REQUIREMENT: Restate exactly, and only, the lines from the one with "The image size is (689, 344)." through the end of the data, with both of those end lines kept. Drop any pictures.

EXTRACTED MATERIAL:

····················

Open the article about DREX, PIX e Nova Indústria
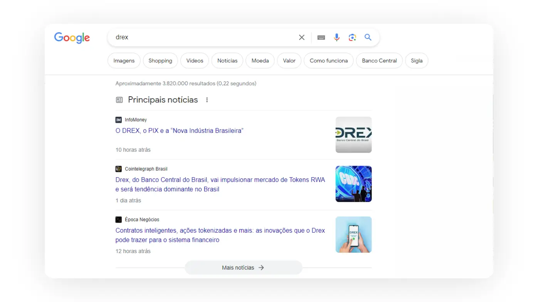 180,131
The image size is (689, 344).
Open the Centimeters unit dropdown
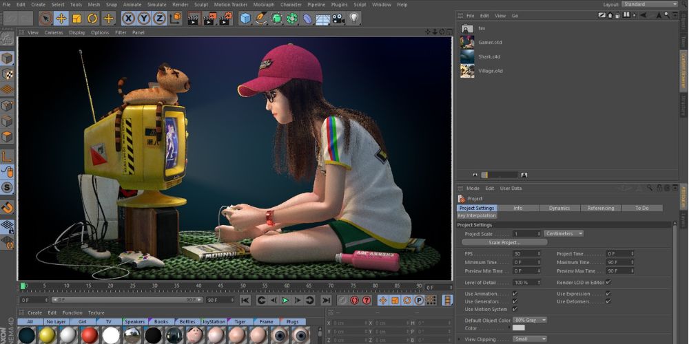tap(564, 234)
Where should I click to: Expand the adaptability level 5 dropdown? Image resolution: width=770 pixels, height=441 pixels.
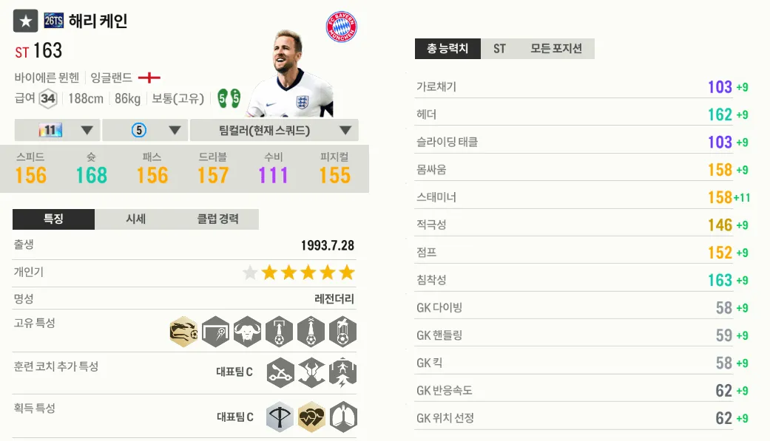(x=146, y=130)
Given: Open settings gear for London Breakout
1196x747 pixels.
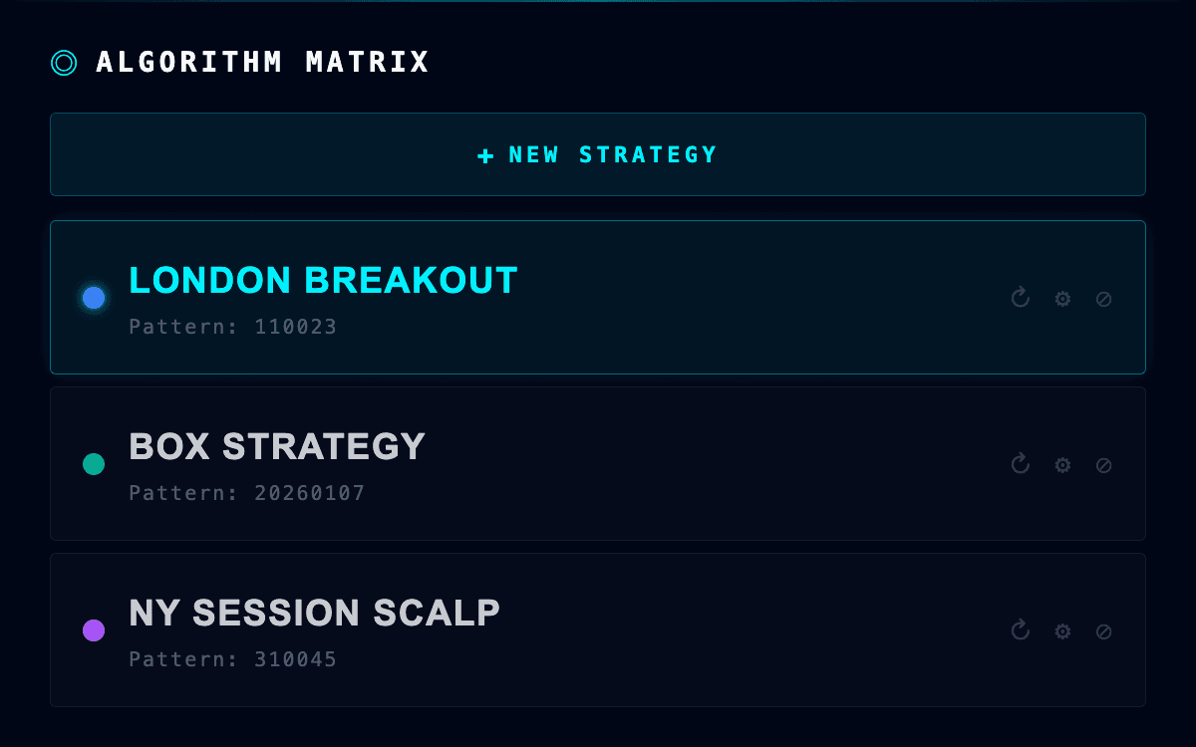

····················

OUTPUT FOR THIS TASK:
The image size is (689, 344).
Open the Centimeters unit dropdown
tap(564, 234)
Where should I click to: Expand the adaptability level 5 dropdown? Image resolution: width=770 pixels, height=441 pixels.
(x=146, y=130)
Given: Open settings gear for London Breakout
1196x747 pixels.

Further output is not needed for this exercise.